DESCRIPTION OF THE TASK — Scan the lines below; pull out those with "computer".

(Collected data entries)
**********
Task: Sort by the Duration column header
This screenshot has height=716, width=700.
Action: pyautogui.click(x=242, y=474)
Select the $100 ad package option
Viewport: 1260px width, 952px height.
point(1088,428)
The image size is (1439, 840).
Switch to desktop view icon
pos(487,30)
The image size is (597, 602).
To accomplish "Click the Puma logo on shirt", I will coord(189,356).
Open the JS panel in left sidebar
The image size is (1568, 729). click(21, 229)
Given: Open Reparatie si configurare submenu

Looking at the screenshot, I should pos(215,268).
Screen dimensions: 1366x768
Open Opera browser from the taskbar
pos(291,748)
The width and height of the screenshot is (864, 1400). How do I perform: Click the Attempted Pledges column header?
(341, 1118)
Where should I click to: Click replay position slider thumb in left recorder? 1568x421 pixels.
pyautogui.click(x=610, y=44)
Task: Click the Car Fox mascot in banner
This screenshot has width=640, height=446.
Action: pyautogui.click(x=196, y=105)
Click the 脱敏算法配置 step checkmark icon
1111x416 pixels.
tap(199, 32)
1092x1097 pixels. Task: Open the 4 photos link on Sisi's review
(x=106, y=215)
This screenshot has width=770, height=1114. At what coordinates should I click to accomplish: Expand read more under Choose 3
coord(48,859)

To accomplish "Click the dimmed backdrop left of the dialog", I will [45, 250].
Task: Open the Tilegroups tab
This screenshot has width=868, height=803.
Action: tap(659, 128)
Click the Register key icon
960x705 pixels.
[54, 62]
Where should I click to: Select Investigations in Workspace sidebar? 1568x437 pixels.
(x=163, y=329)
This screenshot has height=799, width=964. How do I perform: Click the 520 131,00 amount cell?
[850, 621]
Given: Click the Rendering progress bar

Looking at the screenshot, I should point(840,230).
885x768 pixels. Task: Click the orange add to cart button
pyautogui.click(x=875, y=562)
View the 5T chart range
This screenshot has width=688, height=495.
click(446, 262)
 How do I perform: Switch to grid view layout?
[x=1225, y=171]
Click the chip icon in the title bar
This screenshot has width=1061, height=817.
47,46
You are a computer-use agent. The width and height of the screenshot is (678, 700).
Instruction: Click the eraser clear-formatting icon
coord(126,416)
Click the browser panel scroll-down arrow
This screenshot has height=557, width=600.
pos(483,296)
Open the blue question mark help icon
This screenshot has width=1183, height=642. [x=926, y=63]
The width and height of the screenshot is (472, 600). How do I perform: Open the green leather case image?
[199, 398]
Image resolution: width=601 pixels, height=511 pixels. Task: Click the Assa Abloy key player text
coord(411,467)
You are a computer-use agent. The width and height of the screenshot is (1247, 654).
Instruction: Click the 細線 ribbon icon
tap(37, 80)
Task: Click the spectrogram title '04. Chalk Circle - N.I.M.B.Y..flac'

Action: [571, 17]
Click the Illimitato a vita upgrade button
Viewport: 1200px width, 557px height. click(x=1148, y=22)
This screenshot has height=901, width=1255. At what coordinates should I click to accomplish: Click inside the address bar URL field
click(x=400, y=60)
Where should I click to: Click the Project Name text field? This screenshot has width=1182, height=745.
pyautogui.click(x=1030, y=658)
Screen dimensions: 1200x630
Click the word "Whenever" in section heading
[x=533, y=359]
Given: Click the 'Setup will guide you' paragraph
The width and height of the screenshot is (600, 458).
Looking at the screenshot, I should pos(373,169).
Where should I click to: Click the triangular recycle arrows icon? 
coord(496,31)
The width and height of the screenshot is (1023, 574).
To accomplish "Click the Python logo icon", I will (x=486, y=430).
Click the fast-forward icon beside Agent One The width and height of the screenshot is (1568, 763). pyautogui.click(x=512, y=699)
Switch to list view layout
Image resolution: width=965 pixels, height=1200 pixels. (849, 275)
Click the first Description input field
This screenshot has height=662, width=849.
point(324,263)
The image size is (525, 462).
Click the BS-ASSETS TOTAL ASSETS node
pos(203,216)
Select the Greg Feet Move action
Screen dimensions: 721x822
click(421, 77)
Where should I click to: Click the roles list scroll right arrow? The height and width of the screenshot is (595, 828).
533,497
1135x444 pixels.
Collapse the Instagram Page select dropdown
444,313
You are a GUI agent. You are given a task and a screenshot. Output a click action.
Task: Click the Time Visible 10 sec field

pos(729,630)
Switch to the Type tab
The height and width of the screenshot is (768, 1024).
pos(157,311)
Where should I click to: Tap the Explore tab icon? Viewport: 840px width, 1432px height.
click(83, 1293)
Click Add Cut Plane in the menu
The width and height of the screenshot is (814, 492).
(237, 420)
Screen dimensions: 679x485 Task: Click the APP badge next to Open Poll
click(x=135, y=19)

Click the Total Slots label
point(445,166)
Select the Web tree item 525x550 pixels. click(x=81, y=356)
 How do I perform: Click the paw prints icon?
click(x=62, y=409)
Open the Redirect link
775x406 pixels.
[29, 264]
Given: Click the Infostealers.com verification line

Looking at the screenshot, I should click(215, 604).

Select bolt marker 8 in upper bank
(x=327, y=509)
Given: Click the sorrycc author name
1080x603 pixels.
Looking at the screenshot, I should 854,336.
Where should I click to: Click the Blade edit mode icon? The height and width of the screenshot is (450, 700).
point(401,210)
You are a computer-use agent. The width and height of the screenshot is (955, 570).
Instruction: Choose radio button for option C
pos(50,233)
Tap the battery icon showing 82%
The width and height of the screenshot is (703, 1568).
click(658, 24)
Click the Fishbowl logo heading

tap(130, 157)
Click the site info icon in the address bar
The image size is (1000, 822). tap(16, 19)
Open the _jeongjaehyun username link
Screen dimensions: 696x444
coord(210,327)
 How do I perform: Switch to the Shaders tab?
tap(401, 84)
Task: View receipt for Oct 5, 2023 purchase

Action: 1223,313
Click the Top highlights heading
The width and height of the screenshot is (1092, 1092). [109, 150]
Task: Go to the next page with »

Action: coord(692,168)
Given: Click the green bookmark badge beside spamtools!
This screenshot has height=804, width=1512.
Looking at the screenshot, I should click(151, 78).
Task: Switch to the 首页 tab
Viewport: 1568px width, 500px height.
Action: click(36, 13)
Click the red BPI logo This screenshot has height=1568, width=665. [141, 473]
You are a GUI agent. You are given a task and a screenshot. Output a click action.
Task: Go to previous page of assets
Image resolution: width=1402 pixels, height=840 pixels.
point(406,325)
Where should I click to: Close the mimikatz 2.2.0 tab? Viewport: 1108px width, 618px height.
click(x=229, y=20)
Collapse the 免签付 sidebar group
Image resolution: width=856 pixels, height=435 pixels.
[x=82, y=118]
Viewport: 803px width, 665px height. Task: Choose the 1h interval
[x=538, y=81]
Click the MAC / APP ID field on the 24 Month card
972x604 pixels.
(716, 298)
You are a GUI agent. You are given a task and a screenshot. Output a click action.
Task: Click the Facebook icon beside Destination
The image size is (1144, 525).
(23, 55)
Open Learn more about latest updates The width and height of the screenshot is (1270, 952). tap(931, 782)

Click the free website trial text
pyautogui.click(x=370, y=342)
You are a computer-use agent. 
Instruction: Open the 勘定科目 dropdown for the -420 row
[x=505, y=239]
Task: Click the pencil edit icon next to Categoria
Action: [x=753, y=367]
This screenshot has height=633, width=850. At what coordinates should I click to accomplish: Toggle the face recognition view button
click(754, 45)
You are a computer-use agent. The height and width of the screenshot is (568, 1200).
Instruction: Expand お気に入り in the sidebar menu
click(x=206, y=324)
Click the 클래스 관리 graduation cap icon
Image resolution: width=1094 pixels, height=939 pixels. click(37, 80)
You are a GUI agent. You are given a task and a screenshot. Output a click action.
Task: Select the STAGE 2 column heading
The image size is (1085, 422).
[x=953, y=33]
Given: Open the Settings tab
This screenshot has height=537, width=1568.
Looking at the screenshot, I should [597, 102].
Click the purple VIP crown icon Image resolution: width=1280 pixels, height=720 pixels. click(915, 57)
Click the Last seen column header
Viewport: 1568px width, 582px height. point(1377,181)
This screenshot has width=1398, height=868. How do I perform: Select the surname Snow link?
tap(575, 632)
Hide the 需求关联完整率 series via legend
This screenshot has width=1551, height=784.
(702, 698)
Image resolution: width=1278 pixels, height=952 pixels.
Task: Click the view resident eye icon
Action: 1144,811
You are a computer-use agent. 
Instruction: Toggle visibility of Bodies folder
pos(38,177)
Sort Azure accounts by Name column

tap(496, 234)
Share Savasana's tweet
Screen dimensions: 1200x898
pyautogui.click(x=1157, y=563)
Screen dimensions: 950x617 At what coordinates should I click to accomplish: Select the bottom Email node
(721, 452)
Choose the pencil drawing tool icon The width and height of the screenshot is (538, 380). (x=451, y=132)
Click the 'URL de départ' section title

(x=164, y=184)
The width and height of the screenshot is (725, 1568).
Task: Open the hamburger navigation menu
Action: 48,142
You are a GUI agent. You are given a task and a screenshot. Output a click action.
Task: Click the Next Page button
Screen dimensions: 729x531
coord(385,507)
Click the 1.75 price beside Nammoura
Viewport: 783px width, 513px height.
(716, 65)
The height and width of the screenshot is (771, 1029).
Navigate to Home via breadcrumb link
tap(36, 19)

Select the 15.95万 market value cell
**********
WRITTEN RESPONSE —
You are a computer-use agent. The width and height of the screenshot is (678, 700).
You are a computer-use agent. The width and height of the screenshot is (1247, 654).
You are a computer-use agent. The width and height of the screenshot is (955, 570).
You are a computer-use agent. 
You are a computer-use agent. The height and width of the screenshot is (568, 1200).
You are a computer-use agent. 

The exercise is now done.